L'être humain possède une extraordinaire faculté : il est capable de mémoriser, de se souvenir. Mais il ne se souvient pas seulement de la photographie ayant fait la une du journal de la veille ou de la chanson entendue à la radio quelques heures plus tôt, non. Notre organisme, dans son inimitable perfection, sait également mémoriser une odeur, un goût.
La lampée de nectar d'abricot sereinement sirotée sur la terrasse d'un de ces hôtels de la côte d'Opale suffit à me faire bondir dix-huit mois en arrière. Tétanisée, je me tourne vers mon Nikro qui me répond par un regard compréhensif, compréhension avec laquelle il a appris à vivre et qu'il avait sans nul doute anticipée. Perdue dans la sylve sauvage de ses yeux, je réfléchis.
Je suis tout bonnement incapable de comprendre ce que mes proches ont subi en contemplant quotidiennement mon corps inerte, vidé de tout esprit. C'est tout comme s'ils se recueillaient face à ma dépouille impudiquement exhibée sous leurs yeux. Durant ces quinze jours léthargiques, ma chair et mes os ont entraîné le contenu de mon crâne, sans scrupule aucun, dans une valse furieuse à destination de l'enfer. Le violent atterrissage, celui qui m'a précisément fait toucher le fond, suffit à me réveiller le 29 novembre. Je croise alors mes proches, tous prêts à remonter. Quand le cauchemar a commencé pour moi, ils s'éveillaient du leur. Ce décalage tenace et persistant n'était d'ailleurs pas des plus faciles à vivre.
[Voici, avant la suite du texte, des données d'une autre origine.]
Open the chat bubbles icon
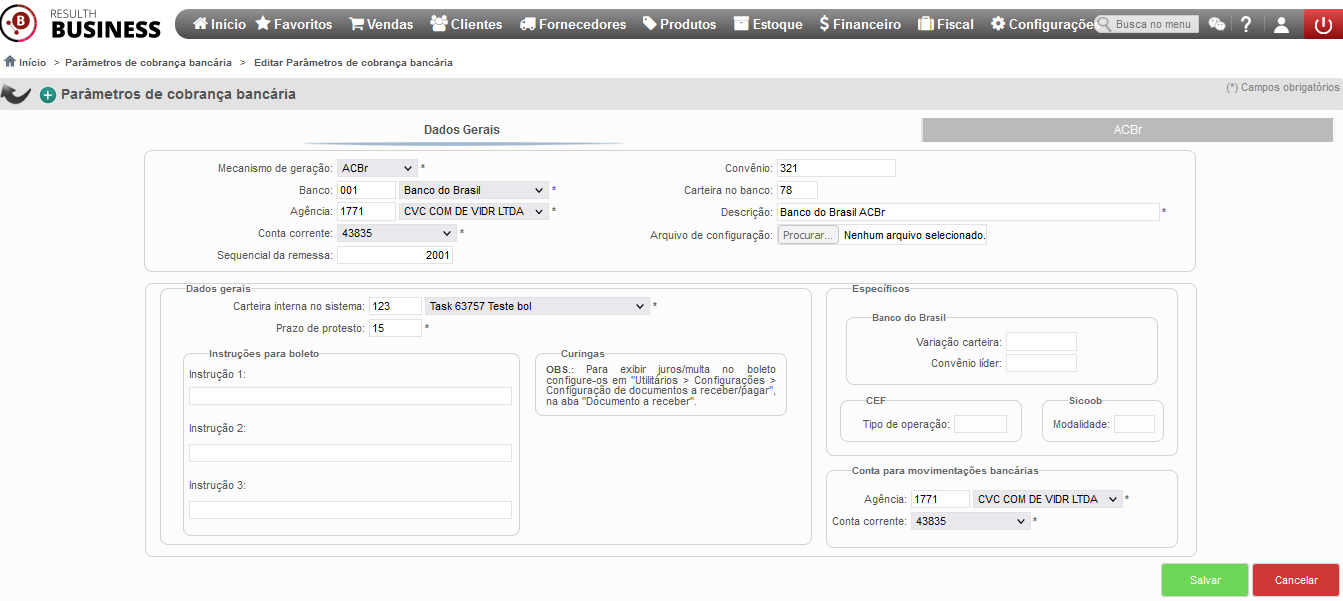 pos(1216,24)
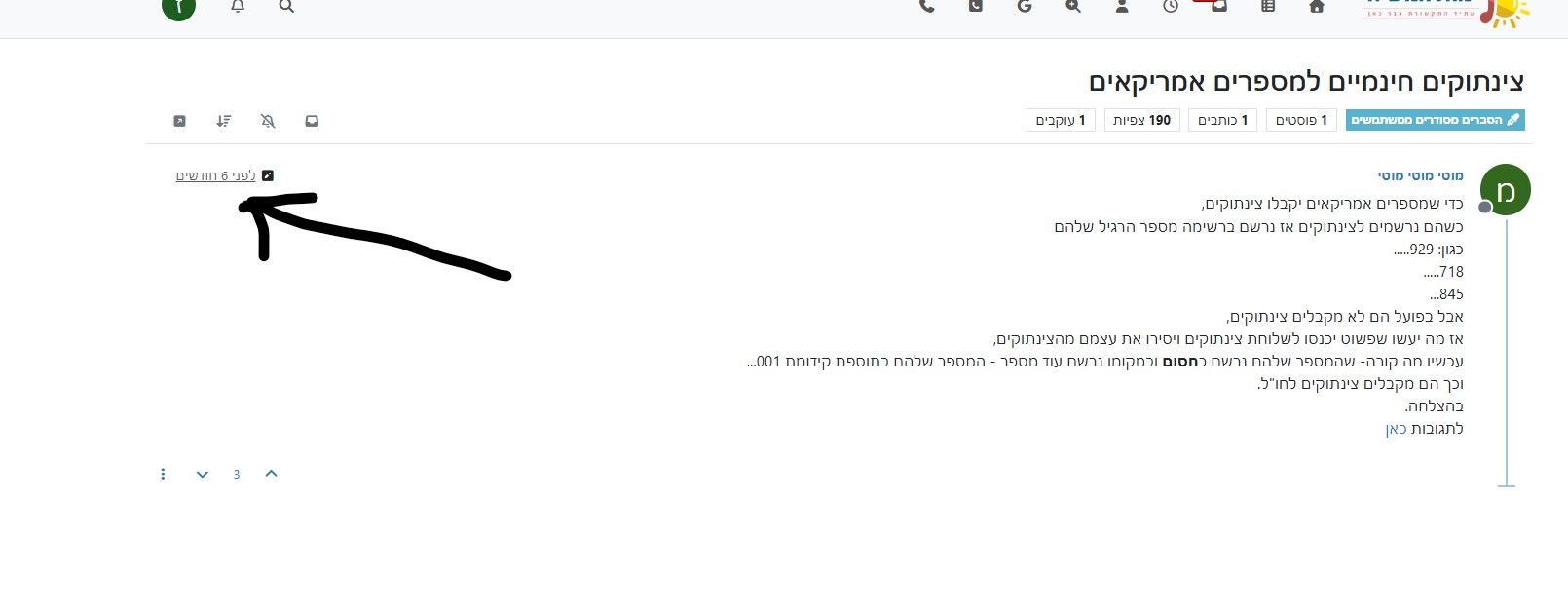Viewport: 1568px width, 616px height.
Task: Click the phone handset icon in header
Action: (x=927, y=6)
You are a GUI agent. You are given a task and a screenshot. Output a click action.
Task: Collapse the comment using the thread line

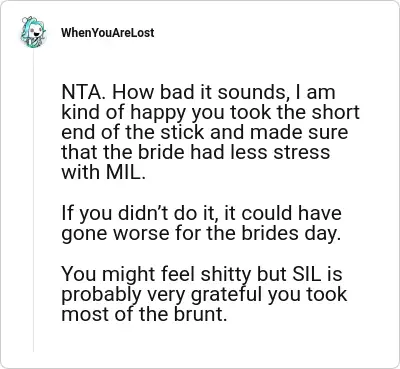click(33, 202)
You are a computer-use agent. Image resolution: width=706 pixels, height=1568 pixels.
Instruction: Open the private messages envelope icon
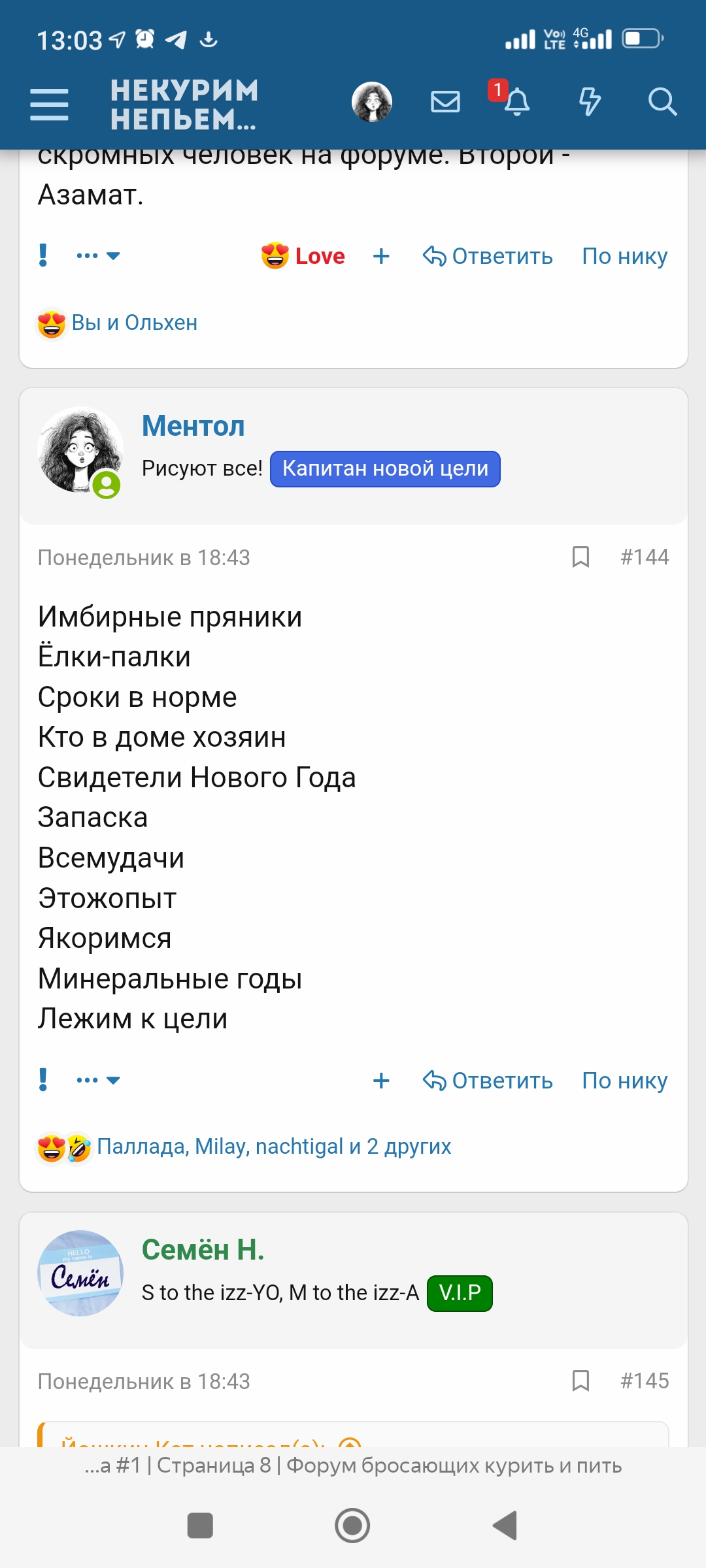(x=445, y=102)
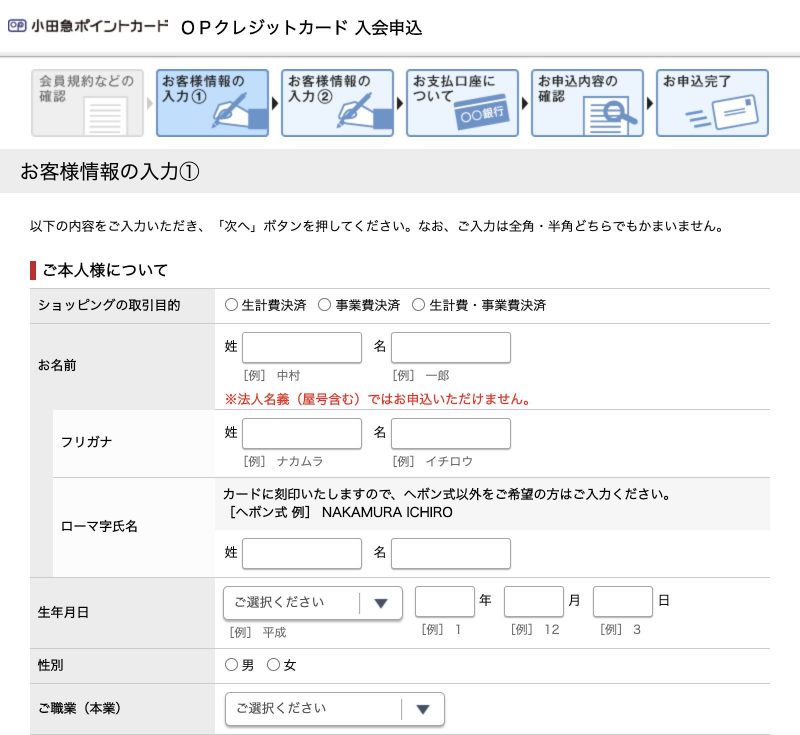The height and width of the screenshot is (735, 800).
Task: Expand the ご職業（本業） dropdown
Action: pyautogui.click(x=334, y=709)
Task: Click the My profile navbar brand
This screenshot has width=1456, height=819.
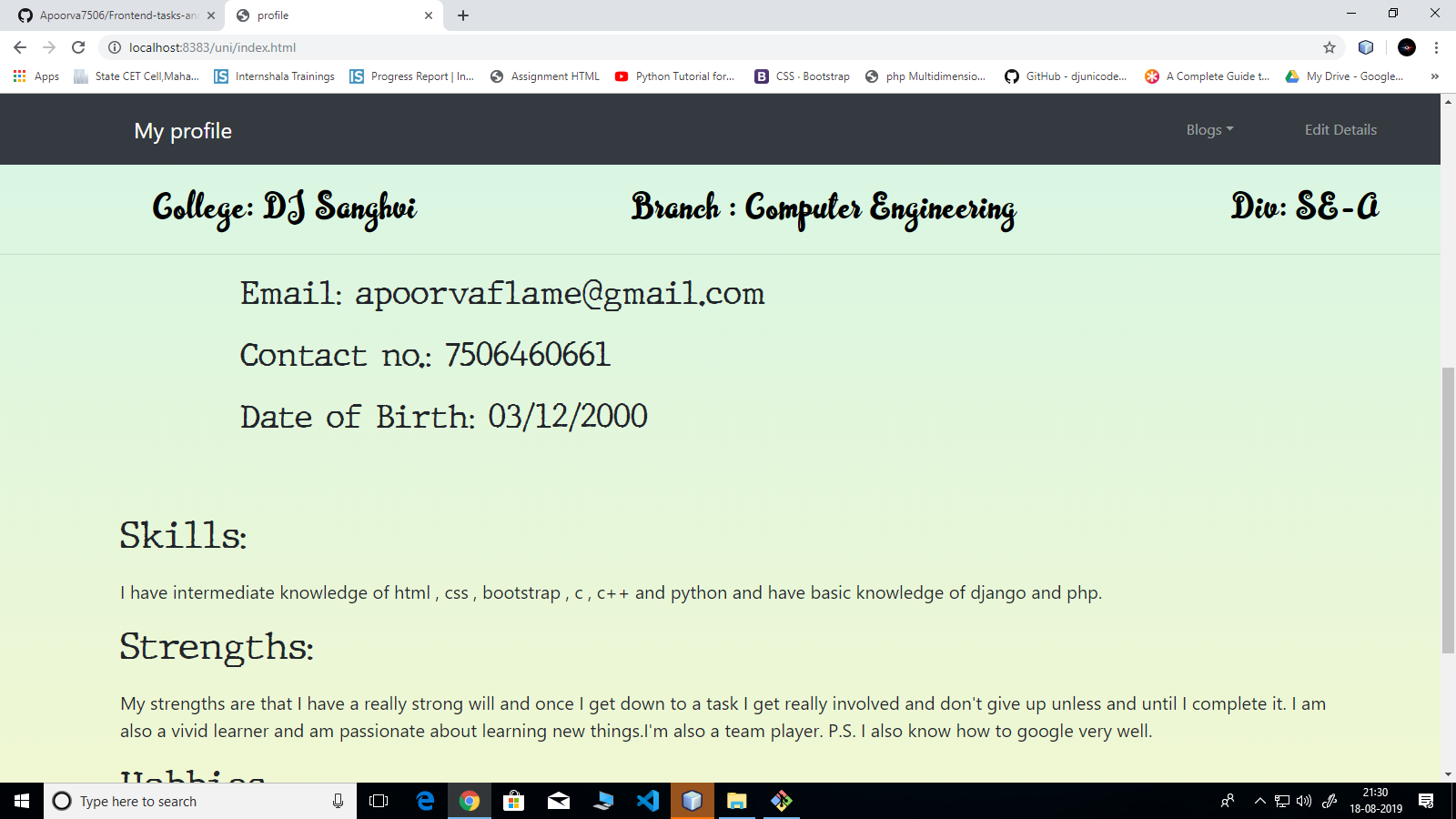Action: [183, 131]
« Il faut que tu sois forte, encore ! » me répétait ma mère.
Toujours installés sur cette même terrasse, mon Nikro et moi discutons de l'horrible expérience que nous avons tous traversée, d'un côté du miroir certes opposé. Son chaleureux sourire m'invite à me lever, et lui de régler l'addition. Bras dessus bras dessous, nous arpentons ce bord de mer, celui qui m'a vue renaître, les vagues léchant nos pieds terrés dans le sable humide.
Ce n'est donc qu'après dix-huit mois de silence, dix-huit longs mois de refoulement cuisant que la question se pose. Un viscéral besoin d'exorcisation s'est emparé de ma personne. Il était grand temps pour moi d'entamer cette thérapie salvatrice. En jetant l'encre sur le papier, je crève l'abcès. Enfin, je brise l'épaisse couche de glace qui m’emprisonnait jusqu'alors dans les eaux glacées de ces sinistres et odieux souvenirs.  Avec le recul, je suis fière de clamer haut et fort que cet abominable incident m'a beaucoup enseigné. J'ai appris l'optimisme, le relativisme. J'ai appris la patience, la retenue, le véritable sens de mots tels que chagrin et misère pour ensuite comprendre les sens, l'essence de mots tels que chance et bonheur. J'ai laissé le goût de l'inutile me quitter pour finalement apprendre à vivre, à ne me soucier que du vital, de l'essentiel. J'ai appris la complexité de l'élément démesuré de sens qu'est le temps. J'ai appris que l'on ne pouvait ni le saisir ni le suspendre, mais que l'on peut l'apprivoiser, le dompter, l'entendre passer... et l'écouter.
Je laisse alors la brise caresser nos visages et me conduire à cette authentique conclusion.
Dix-huit mois plus tard, la vie me rend bien mes sourires. Jeune maman diplômée, mon cœur s'est vu pousser des ailes. Je suis une battante, je suis tenace. J'ai gagné, j'en suis consciente. J'ai amadoué la joie, je respire le bonheur. Entièrement reconstruite, la créature épanouie que je suis devenue ne demande qu'à vivre ; toujours plus beau, toujours plus haut, toujours plus grand, toujours plus vrai. 

 Je suis le phénix qui renaît de ses larmes.